The flower buds are applied in traditional medicine to promote delivery and recovery during and after childbirth. They are also used as an aphrodisiac. It is likely that these uses are associated with the shape, colour and size of the buds, and superstitions surrounding the flower, rather than being linked to any chemical properties.
The flower of Rafflesia arnoldii is an iconic symbol of the southeast Asian rainforest, and is often used in tourist brochures to symbolise the rich biodiversity of the region’s forests. The flower has also been depicted on Indonesian postage stamps on several occasions, while the flowers of related Rafflesia species are often illustrated on the postage stamps of neighbouring southeast Asian countries. The flower is also used as the symbol of the Flora Malesiana project, which aims to describe all flowering plants from the region between Thailand and Australia.
Areas of forest in which Rafflesia arnoldii grows are visited by ecotourists, providing an income for local people and revenue for protected areas. The fruits are eaten by ground squirrels and tree shrews.

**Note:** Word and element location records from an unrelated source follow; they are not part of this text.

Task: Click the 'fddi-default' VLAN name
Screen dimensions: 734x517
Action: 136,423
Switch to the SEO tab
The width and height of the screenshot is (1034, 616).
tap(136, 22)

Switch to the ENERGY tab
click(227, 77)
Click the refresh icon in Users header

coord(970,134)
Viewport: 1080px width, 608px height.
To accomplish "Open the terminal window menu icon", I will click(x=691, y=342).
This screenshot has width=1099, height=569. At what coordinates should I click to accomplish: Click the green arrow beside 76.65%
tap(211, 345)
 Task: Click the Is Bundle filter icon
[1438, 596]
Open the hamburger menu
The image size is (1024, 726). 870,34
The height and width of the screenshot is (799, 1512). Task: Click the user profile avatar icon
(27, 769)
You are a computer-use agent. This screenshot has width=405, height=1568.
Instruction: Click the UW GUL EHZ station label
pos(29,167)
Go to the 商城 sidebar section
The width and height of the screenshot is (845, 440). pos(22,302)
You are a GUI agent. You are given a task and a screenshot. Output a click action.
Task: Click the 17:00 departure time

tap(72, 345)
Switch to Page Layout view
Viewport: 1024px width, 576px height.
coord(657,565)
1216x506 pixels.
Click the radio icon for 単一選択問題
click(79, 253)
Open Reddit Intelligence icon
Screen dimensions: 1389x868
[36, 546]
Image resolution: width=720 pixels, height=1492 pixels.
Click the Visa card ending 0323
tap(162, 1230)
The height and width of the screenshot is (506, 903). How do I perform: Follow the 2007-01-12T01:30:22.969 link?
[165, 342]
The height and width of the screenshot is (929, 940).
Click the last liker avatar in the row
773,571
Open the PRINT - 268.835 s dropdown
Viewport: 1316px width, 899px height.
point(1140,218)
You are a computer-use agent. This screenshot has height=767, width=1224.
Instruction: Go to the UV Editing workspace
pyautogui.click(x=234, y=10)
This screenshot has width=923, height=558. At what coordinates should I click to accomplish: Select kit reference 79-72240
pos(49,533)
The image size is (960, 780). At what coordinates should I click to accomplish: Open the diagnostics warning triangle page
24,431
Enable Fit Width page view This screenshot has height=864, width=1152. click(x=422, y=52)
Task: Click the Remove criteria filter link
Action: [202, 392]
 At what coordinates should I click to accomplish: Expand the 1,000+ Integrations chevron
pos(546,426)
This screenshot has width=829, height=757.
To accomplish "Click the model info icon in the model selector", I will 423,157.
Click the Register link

A wax model of Rafflesia arnoldii (seen in bottom of cabinet) exhibited in Museum No 1.
There are a number of reports of Rafflesia plants being grown in cultivation, but it is usually assumed that this is the result of transplanting the host plant rather than successful artificial infection of a healthy host in cultivation.
Where to see this at Kew
Rafflesia arnoldii has never been grown at Kew, but a wax model is exhibited in Museum No. 1. The wax model was obtained from the Horticultural Society in 1855, having originally been made at a cost of £20. The model was seen by J. Hunt Cooke who immortalized it in verse in 1877:
What strange gigantic flower is here
That shows its lonesome pallid face
Where neither stems nor leaves appear
A preserved specimen of Rafflesia arnoldii is held in Kew’s Herbarium. An alcohol-preserved flower of Rafflesia arnoldii is held in Kew's Economic Botany Collection, where it is available to researchers by appointment.